WHAT TO WORK ON:
In the entries below, the lines from the one with "Image resolution: width=361, height=2576." through the one with "추천 (46, 22)" are to be copied exactly; both ends count.

RECORDS FOR THIS EXERCISE:
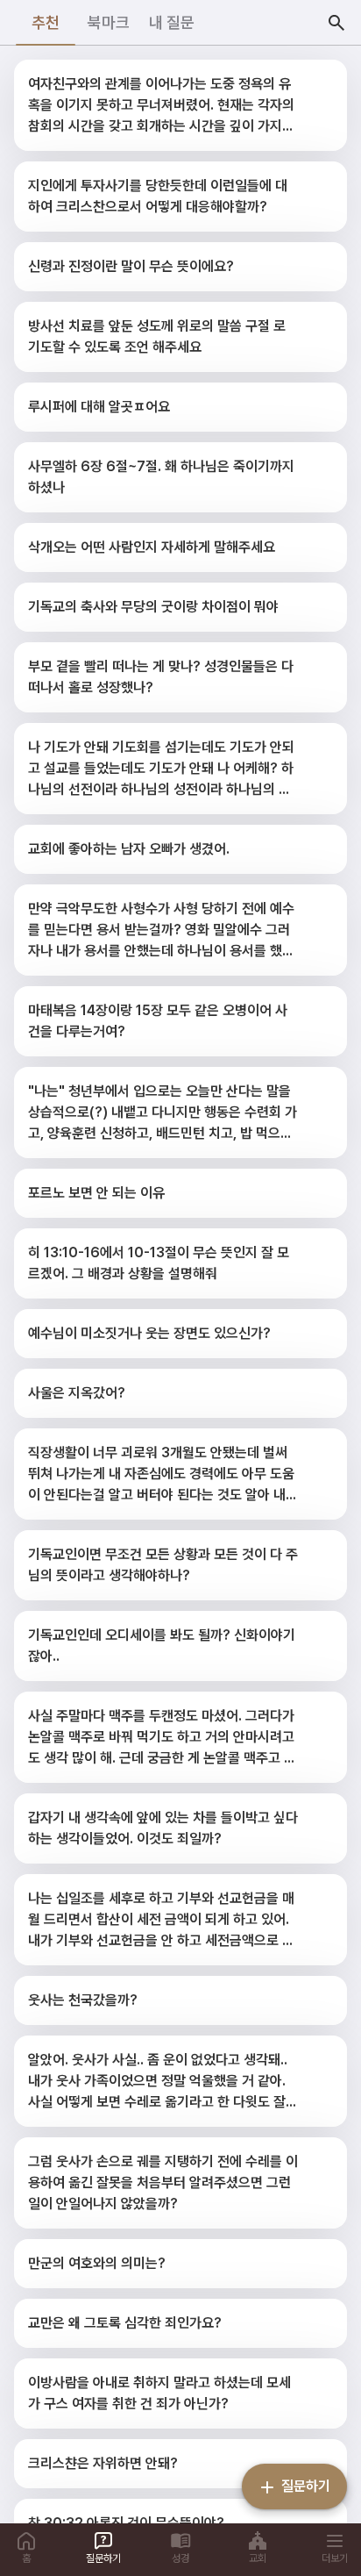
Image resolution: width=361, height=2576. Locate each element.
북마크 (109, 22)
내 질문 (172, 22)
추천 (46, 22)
---
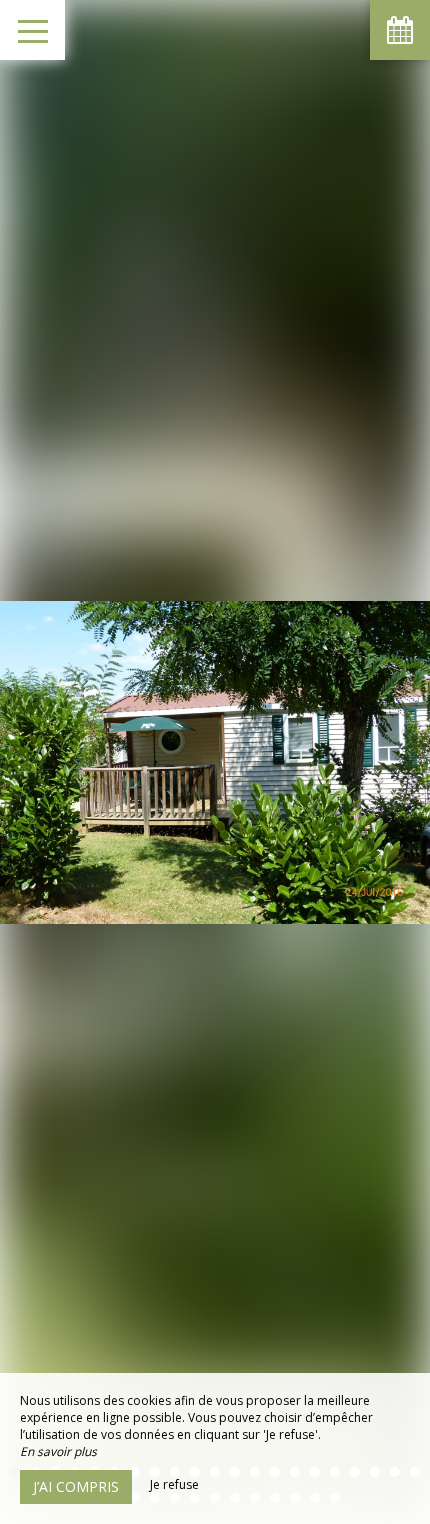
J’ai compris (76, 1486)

ANSWER BOX:
Image resolution: width=361, height=2576. Locate each element.
북마크 (109, 22)
내 질문 (172, 22)
추천 (46, 22)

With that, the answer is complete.